◆ **What to produce**:
Only the lines from the one containing "The width and height of the screenshot is (1070, 842)." through the end of the data below should be copied, each exactly as written and with both ends kept.

[Stored data entries]
- - -

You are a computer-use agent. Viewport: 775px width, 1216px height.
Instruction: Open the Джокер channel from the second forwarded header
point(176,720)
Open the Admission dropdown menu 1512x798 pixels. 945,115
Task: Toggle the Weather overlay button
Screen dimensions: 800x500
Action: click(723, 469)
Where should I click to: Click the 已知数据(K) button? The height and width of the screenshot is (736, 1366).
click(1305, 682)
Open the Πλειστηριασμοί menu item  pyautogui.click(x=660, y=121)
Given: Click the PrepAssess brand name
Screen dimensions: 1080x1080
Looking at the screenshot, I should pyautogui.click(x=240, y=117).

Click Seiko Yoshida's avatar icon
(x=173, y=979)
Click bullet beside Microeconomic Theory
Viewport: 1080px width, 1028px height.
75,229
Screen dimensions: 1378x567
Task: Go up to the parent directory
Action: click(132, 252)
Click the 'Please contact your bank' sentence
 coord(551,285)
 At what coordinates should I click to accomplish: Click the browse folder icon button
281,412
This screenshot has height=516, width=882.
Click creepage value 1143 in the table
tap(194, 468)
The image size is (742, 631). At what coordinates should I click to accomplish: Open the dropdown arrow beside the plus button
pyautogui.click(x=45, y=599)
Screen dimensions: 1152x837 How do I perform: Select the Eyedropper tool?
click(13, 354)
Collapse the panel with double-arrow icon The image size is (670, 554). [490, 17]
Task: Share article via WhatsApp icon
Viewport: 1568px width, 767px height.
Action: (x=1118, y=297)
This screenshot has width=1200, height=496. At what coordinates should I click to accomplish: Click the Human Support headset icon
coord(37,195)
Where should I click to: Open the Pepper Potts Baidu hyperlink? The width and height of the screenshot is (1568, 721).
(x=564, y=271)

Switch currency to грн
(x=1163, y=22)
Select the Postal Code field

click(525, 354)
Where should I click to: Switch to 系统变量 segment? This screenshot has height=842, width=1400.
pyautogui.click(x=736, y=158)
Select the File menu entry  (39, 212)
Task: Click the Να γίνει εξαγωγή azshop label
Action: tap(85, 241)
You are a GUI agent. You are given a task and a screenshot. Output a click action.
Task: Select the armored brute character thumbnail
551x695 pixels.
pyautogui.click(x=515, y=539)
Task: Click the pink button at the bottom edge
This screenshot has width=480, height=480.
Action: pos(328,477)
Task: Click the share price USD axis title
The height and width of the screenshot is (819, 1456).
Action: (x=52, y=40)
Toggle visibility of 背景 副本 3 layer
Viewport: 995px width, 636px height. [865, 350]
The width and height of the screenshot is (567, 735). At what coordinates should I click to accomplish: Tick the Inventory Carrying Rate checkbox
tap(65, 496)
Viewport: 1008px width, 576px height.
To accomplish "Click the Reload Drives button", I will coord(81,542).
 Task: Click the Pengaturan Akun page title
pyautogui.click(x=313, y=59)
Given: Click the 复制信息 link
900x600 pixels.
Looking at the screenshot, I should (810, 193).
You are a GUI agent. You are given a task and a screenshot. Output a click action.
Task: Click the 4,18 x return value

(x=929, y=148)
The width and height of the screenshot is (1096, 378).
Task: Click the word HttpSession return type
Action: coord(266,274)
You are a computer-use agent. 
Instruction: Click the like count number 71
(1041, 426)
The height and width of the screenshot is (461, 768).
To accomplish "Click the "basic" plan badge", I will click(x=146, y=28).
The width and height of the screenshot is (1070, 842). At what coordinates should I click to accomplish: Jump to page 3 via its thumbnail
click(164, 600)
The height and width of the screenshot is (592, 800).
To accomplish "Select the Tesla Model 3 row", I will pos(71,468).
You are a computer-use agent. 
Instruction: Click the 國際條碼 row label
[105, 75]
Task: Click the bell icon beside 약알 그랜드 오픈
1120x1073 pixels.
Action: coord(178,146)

- - -

◆ **Exercise answer**:
The width and height of the screenshot is (1070, 842). At what coordinates should I click to accomplish: Jump to page 3 via its thumbnail
click(164, 600)
The height and width of the screenshot is (592, 800).
To accomplish "Select the Tesla Model 3 row", I will pos(71,468).
You are a computer-use agent. 
Instruction: Click the 國際條碼 row label
[105, 75]
Task: Click the bell icon beside 약알 그랜드 오픈
1120x1073 pixels.
Action: coord(178,146)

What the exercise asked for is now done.